1. Consider whether data sharing is within individuals' reasonable expectations

The OPC's decision is an important reminder that businesses should consider the reasonable expectations of individuals whose information is being collected for the purpose of targeted advertising. Where this practice is outside their reasonable expectations, businesses should consider whether a more express form of consent is appropriate.

The decision involved non-sensitive information, for which the OPC has typically been prepared to accept the use of opt-out consent. However, the OPC considers two other factors in determining the appropriate form of consent: whether the given action is within the reasonable expectations of the individual, and whether the action creates a meaningful residual risk of significant harm. In this case, the OPC concluded that opt-in consent was required because customers would not reasonably expect their data to be shared based on the context of its collection (an instore, offline purchase).

In light of the OPC's decision, organizations that engage in online advertising should consider their data-sharing practices with a view to whether the reasonable expectations of the customer at the time of collection support the use of opt-out consent. In particular, a business should consider if its customers are being given timely notice of the company's data sharing practices and a clear way to opt-out. In this case, Home Depot was required to switch to an opt-in form of consent, but that may not be required for all similar data sharing practices.

Where businesses determine that their data handling practices are outside the reasonable expectations of the individual, whether based on the circumstances of the collection of the information or another factor, businesses should consider whether clearer notice or an opt-in form of consent is appropriate.

2. Ensure privacy statements are accessible and accurate

The OPC was critical of both the lack of effort used to bring Home Depot's privacy statement to the attention of its customers, as well as the language used in Home Depot's privacy policy, calling certain terms "generic and vague" and, without "sufficient precision".

Businesses should ensure that their privacy policies are sufficiently clear when describing how personal information will be used, and when and with whom it will be shared.
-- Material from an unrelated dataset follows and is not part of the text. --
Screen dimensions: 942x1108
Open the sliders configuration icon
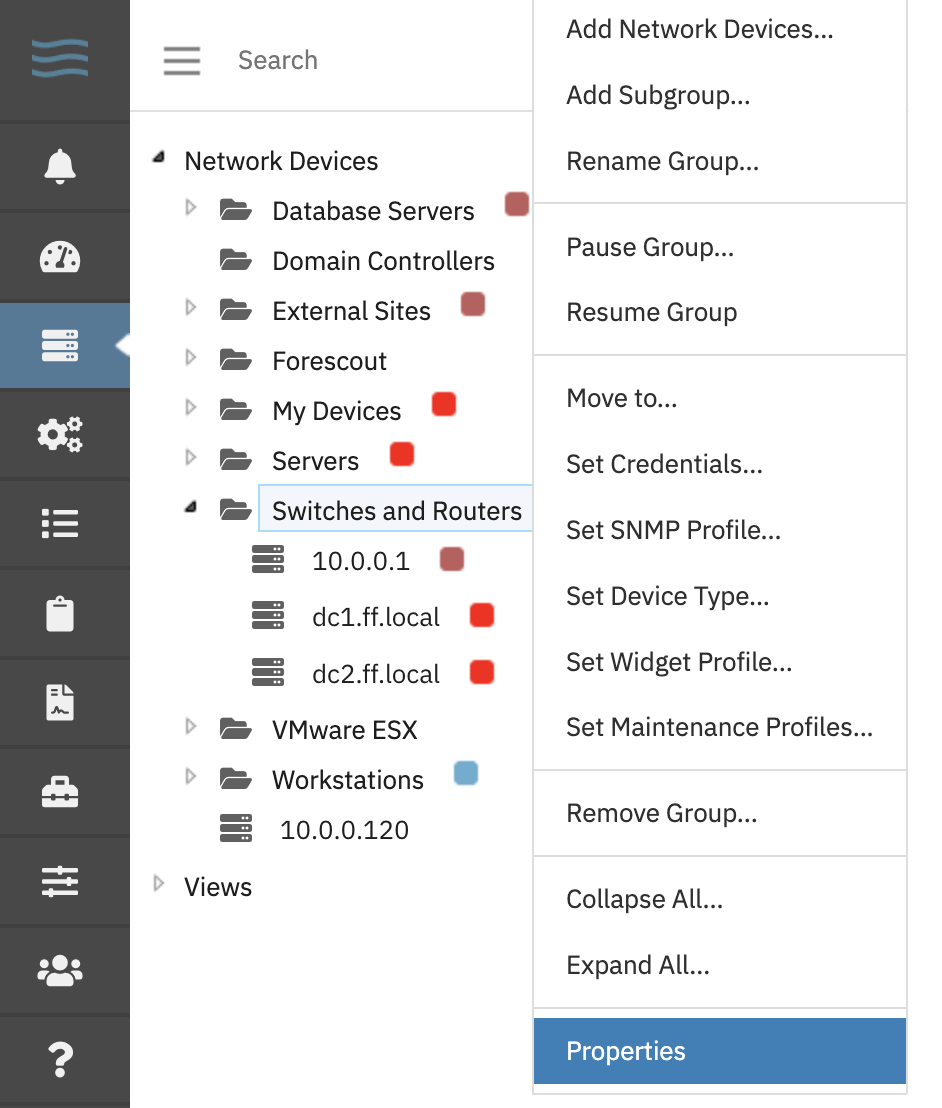coord(60,881)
Transparent messaging is important when relying on opt-out consent.

Where opt-out consent is relied on, businesses should:

  • Provide clear instructions for opting out of the data sharing.
  • Where the privacy policy is being relied on to provide notice of the disclosure of individuals' information and/or opt-out procedures, ensure that the privacy policy is accessible by the individual at the time the information is collected, e.g., by providing a link directly to the policy when collecting the information.

The content of this article is intended to provide a general guide to the subject matter. Specialist advice should be sought about your specific circumstances.